_WHAT THE TASK ASKS_
Can you return all of the records below verbatim, without altering a single character?

----- SOURCE DATA -----

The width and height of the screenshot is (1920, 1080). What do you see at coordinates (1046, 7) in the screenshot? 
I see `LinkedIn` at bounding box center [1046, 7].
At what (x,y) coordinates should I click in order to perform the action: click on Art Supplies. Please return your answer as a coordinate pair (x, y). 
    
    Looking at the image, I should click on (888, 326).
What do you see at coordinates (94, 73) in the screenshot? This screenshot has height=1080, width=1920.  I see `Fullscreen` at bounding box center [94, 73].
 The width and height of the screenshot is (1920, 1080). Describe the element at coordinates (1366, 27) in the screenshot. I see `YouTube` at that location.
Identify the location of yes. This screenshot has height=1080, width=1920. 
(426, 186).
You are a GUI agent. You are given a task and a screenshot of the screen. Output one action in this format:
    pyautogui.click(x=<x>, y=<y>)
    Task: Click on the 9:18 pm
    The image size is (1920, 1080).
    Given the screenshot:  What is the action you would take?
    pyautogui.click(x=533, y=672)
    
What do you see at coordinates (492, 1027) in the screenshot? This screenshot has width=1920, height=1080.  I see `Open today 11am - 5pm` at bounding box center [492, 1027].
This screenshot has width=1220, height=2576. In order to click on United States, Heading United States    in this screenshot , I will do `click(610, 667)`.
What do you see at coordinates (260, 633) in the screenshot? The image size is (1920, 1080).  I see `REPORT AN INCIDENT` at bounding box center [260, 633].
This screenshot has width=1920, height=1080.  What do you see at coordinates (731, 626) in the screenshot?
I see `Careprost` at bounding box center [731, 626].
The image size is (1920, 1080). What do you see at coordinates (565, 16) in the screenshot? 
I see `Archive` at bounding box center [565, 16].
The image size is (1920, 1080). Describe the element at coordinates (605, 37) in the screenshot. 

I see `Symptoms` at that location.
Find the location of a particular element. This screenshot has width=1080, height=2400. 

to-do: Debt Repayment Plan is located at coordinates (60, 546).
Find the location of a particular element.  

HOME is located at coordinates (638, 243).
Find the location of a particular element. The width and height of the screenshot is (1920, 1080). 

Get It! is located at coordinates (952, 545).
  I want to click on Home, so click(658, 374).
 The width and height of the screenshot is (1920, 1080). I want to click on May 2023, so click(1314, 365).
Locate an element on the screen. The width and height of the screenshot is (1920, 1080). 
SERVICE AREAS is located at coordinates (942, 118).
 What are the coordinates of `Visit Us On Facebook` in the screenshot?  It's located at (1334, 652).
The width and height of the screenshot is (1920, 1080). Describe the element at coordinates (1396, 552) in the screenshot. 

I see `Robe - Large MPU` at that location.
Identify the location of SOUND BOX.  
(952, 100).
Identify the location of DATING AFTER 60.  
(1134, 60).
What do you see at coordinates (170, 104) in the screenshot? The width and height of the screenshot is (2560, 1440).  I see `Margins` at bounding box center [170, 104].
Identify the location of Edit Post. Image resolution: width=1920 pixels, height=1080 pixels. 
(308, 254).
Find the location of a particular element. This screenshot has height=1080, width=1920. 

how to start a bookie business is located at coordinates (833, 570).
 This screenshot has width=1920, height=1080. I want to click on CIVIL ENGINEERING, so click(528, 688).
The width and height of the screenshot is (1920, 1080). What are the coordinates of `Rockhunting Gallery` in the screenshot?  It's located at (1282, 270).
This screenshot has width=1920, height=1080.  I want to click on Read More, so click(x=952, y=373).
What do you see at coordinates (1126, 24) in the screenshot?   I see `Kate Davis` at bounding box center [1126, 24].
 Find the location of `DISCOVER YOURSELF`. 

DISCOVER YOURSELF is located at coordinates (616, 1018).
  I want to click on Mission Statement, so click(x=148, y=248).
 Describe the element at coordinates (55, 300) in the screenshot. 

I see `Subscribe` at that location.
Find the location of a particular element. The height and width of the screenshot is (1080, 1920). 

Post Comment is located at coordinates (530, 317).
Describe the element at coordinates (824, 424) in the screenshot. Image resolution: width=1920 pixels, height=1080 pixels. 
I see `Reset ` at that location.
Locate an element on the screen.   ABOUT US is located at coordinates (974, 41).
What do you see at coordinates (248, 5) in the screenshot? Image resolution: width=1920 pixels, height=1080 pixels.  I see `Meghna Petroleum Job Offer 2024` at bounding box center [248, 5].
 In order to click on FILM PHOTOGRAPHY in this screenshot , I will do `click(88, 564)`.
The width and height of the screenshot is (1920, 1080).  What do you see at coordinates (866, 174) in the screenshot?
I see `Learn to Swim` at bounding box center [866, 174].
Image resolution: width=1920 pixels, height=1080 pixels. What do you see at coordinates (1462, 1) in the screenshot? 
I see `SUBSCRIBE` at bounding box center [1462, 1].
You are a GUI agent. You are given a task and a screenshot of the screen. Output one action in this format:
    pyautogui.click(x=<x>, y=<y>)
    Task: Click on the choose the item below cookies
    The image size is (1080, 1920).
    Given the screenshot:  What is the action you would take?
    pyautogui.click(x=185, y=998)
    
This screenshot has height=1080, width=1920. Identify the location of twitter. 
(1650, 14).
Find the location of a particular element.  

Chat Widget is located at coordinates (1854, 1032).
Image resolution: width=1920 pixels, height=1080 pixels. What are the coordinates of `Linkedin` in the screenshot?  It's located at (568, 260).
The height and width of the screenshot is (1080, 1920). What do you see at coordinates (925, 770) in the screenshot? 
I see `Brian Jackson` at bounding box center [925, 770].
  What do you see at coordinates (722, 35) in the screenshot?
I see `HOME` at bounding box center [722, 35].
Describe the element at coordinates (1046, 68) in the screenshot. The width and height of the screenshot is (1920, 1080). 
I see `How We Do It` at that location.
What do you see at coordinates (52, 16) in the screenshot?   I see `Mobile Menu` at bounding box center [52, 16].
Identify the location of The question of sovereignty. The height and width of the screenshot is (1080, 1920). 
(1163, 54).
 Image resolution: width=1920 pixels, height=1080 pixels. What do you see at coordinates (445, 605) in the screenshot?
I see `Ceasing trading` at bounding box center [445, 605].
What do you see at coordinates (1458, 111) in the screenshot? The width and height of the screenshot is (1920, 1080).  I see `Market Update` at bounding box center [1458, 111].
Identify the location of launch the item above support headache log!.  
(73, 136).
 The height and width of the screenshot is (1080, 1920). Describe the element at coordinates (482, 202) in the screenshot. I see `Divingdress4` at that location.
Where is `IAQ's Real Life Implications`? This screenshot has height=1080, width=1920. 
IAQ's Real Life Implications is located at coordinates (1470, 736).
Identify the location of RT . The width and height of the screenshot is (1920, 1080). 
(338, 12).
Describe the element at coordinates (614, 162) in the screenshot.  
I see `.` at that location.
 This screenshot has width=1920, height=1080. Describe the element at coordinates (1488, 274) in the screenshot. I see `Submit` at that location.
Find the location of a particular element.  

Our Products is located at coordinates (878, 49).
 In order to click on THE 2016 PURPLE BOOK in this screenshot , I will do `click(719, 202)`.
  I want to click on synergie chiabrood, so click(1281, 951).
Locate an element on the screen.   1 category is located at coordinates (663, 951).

-----

_FINISHED EXERCISE_
The width and height of the screenshot is (1920, 1080). What do you see at coordinates (1046, 7) in the screenshot? 
I see `LinkedIn` at bounding box center [1046, 7].
At what (x,y) coordinates should I click in order to perform the action: click on Art Supplies. Please return your answer as a coordinate pair (x, y). 
    
    Looking at the image, I should click on (888, 326).
What do you see at coordinates (94, 73) in the screenshot? This screenshot has height=1080, width=1920.  I see `Fullscreen` at bounding box center [94, 73].
 The width and height of the screenshot is (1920, 1080). Describe the element at coordinates (1366, 27) in the screenshot. I see `YouTube` at that location.
Identify the location of yes. This screenshot has height=1080, width=1920. 
(426, 186).
You are a GUI agent. You are given a task and a screenshot of the screen. Output one action in this format:
    pyautogui.click(x=<x>, y=<y>)
    Task: Click on the 9:18 pm
    The image size is (1920, 1080).
    Given the screenshot:  What is the action you would take?
    pyautogui.click(x=533, y=672)
    
What do you see at coordinates (492, 1027) in the screenshot? This screenshot has width=1920, height=1080.  I see `Open today 11am - 5pm` at bounding box center [492, 1027].
This screenshot has width=1220, height=2576. In order to click on United States, Heading United States    in this screenshot , I will do `click(610, 667)`.
What do you see at coordinates (260, 633) in the screenshot? The image size is (1920, 1080).  I see `REPORT AN INCIDENT` at bounding box center [260, 633].
This screenshot has width=1920, height=1080.  What do you see at coordinates (731, 626) in the screenshot?
I see `Careprost` at bounding box center [731, 626].
The image size is (1920, 1080). What do you see at coordinates (565, 16) in the screenshot? 
I see `Archive` at bounding box center [565, 16].
The image size is (1920, 1080). Describe the element at coordinates (605, 37) in the screenshot. 

I see `Symptoms` at that location.
Find the location of a particular element. This screenshot has width=1080, height=2400. 

to-do: Debt Repayment Plan is located at coordinates (60, 546).
Find the location of a particular element.  

HOME is located at coordinates (638, 243).
Find the location of a particular element. The width and height of the screenshot is (1920, 1080). 

Get It! is located at coordinates (952, 545).
  I want to click on Home, so click(658, 374).
 The width and height of the screenshot is (1920, 1080). I want to click on May 2023, so click(1314, 365).
Locate an element on the screen. The width and height of the screenshot is (1920, 1080). 
SERVICE AREAS is located at coordinates (942, 118).
 What are the coordinates of `Visit Us On Facebook` in the screenshot?  It's located at (1334, 652).
The width and height of the screenshot is (1920, 1080). Describe the element at coordinates (1396, 552) in the screenshot. 

I see `Robe - Large MPU` at that location.
Identify the location of SOUND BOX.  
(952, 100).
Identify the location of DATING AFTER 60.  
(1134, 60).
What do you see at coordinates (170, 104) in the screenshot? The width and height of the screenshot is (2560, 1440).  I see `Margins` at bounding box center [170, 104].
Identify the location of Edit Post. Image resolution: width=1920 pixels, height=1080 pixels. 
(308, 254).
Find the location of a particular element. This screenshot has height=1080, width=1920. 

how to start a bookie business is located at coordinates (833, 570).
 This screenshot has width=1920, height=1080. I want to click on CIVIL ENGINEERING, so click(528, 688).
The width and height of the screenshot is (1920, 1080). What are the coordinates of `Rockhunting Gallery` in the screenshot?  It's located at (1282, 270).
This screenshot has width=1920, height=1080.  I want to click on Read More, so click(x=952, y=373).
What do you see at coordinates (1126, 24) in the screenshot?   I see `Kate Davis` at bounding box center [1126, 24].
 Find the location of `DISCOVER YOURSELF`. 

DISCOVER YOURSELF is located at coordinates (616, 1018).
  I want to click on Mission Statement, so click(x=148, y=248).
 Describe the element at coordinates (55, 300) in the screenshot. 

I see `Subscribe` at that location.
Find the location of a particular element. The height and width of the screenshot is (1080, 1920). 

Post Comment is located at coordinates (530, 317).
Describe the element at coordinates (824, 424) in the screenshot. Image resolution: width=1920 pixels, height=1080 pixels. 
I see `Reset ` at that location.
Locate an element on the screen.   ABOUT US is located at coordinates (974, 41).
What do you see at coordinates (248, 5) in the screenshot? Image resolution: width=1920 pixels, height=1080 pixels.  I see `Meghna Petroleum Job Offer 2024` at bounding box center [248, 5].
 In order to click on FILM PHOTOGRAPHY in this screenshot , I will do `click(88, 564)`.
The width and height of the screenshot is (1920, 1080).  What do you see at coordinates (866, 174) in the screenshot?
I see `Learn to Swim` at bounding box center [866, 174].
Image resolution: width=1920 pixels, height=1080 pixels. What do you see at coordinates (1462, 1) in the screenshot? 
I see `SUBSCRIBE` at bounding box center [1462, 1].
You are a GUI agent. You are given a task and a screenshot of the screen. Output one action in this format:
    pyautogui.click(x=<x>, y=<y>)
    Task: Click on the choose the item below cookies
    The image size is (1080, 1920).
    Given the screenshot:  What is the action you would take?
    pyautogui.click(x=185, y=998)
    
This screenshot has height=1080, width=1920. Identify the location of twitter. 
(1650, 14).
Find the location of a particular element.  

Chat Widget is located at coordinates (1854, 1032).
Image resolution: width=1920 pixels, height=1080 pixels. What are the coordinates of `Linkedin` in the screenshot?  It's located at (568, 260).
The height and width of the screenshot is (1080, 1920). What do you see at coordinates (925, 770) in the screenshot? 
I see `Brian Jackson` at bounding box center [925, 770].
  What do you see at coordinates (722, 35) in the screenshot?
I see `HOME` at bounding box center [722, 35].
Describe the element at coordinates (1046, 68) in the screenshot. The width and height of the screenshot is (1920, 1080). 
I see `How We Do It` at that location.
What do you see at coordinates (52, 16) in the screenshot?   I see `Mobile Menu` at bounding box center [52, 16].
Identify the location of The question of sovereignty. The height and width of the screenshot is (1080, 1920). 
(1163, 54).
 Image resolution: width=1920 pixels, height=1080 pixels. What do you see at coordinates (445, 605) in the screenshot?
I see `Ceasing trading` at bounding box center [445, 605].
What do you see at coordinates (1458, 111) in the screenshot? The width and height of the screenshot is (1920, 1080).  I see `Market Update` at bounding box center [1458, 111].
Identify the location of launch the item above support headache log!.  
(73, 136).
 The height and width of the screenshot is (1080, 1920). Describe the element at coordinates (482, 202) in the screenshot. I see `Divingdress4` at that location.
Where is `IAQ's Real Life Implications`? This screenshot has height=1080, width=1920. 
IAQ's Real Life Implications is located at coordinates (1470, 736).
Identify the location of RT . The width and height of the screenshot is (1920, 1080). 
(338, 12).
Describe the element at coordinates (614, 162) in the screenshot.  
I see `.` at that location.
 This screenshot has width=1920, height=1080. Describe the element at coordinates (1488, 274) in the screenshot. I see `Submit` at that location.
Find the location of a particular element.  

Our Products is located at coordinates (878, 49).
 In order to click on THE 2016 PURPLE BOOK in this screenshot , I will do `click(719, 202)`.
  I want to click on synergie chiabrood, so click(1281, 951).
Locate an element on the screen.   1 category is located at coordinates (663, 951).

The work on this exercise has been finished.